Everything that I have been talking about here is composition of technologies. I think that we are going to start seeing more composition of services that actually implement those technologies. There are risks when deciding to leverage a particular technology in a solution such as the cost of re-engineering the product to use a new technology later on if needed. However this risk at least doubles when you consider the case of lock-in where a third-party service is being used along with a proprietary protocol. Not only do you have to redesign some part of the product to use a new protocol, you have to migrate your data. In order for computing as a utility to work we have to be able to plug things together efficiently.

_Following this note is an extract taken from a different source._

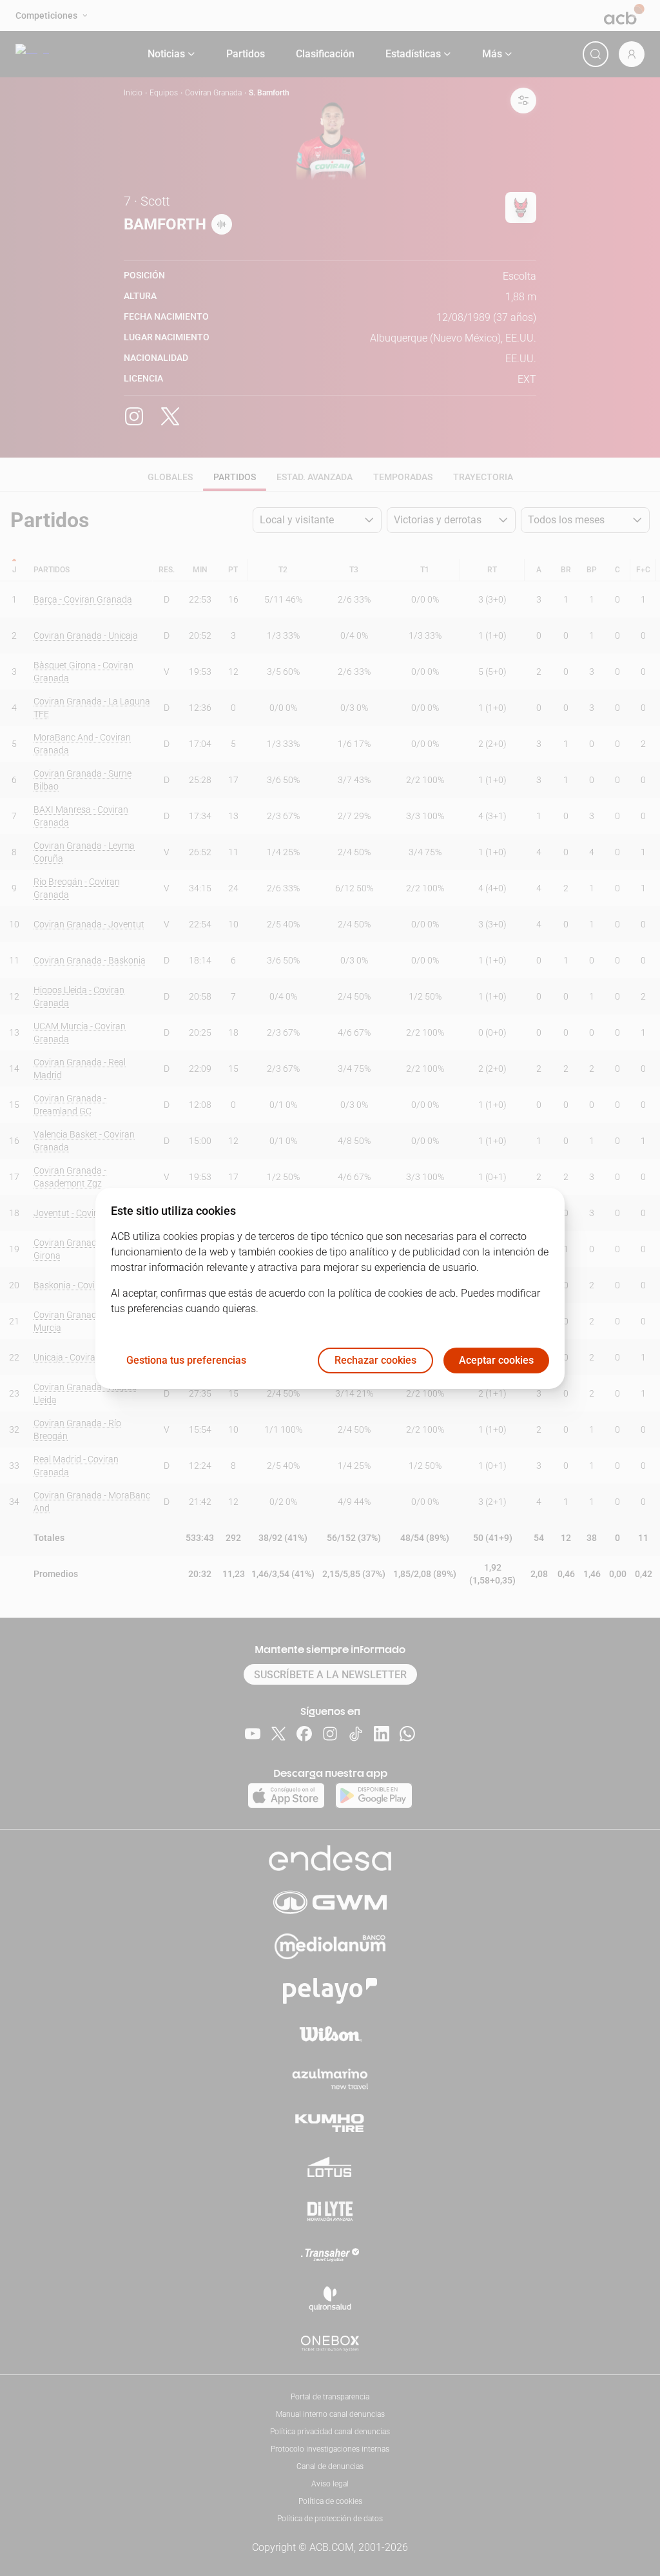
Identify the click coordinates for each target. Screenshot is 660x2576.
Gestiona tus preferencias (186, 1360)
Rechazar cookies (375, 1360)
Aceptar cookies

HTML won for human-readable data.
We can point our browsers in any direction we please and we can expect to get something that is at least partially decipherable as human-readable content.
The same is not true for data yet.
What is the equivalent for data? It is not XML, since there are no semantics without XML schema. So is it XML with XML schema? The closest thing is Atom or RSS. What about RDF? I think it is languishing due to its complexity.
Also, things like Atom and RDF would just be the data format, not a protocol or full API. SOAP would be the closest thing that we have, but again it is too complicated – we would need a verbose WSDL to understand how to call the SOAP API.
We need something that:
- Is simple
- Degrades gracefully
- Is general
Does it need to be able to transfer something complex like genome data? I don’t think so. Most of what gets shuttled around is remarkably similar in structure. How different is an email from a tweet or a blog post? Even if we did need to transfer something like genome data, Google showed through the development of GData that with extensions to an open standard (Atom) many different types of APIs can be created despite the simplicity of the base protocol.
RSS proved that a relatively simple data format could be incredibly useful if it was universally supported. I think that a simple data format along with a simple HTTP-based API could be just as useful.
The age of mashups is just the beginning of the composable web. Current mashups are mostly aggregators. If the cloud keeps going as it has, most web applications themselves will be composed of smaller services entirely.
Cloud services at the storage and operating system level are just the beginning. Self-contained environments such as Google App Engine and Microsoft Azure are just the beginning.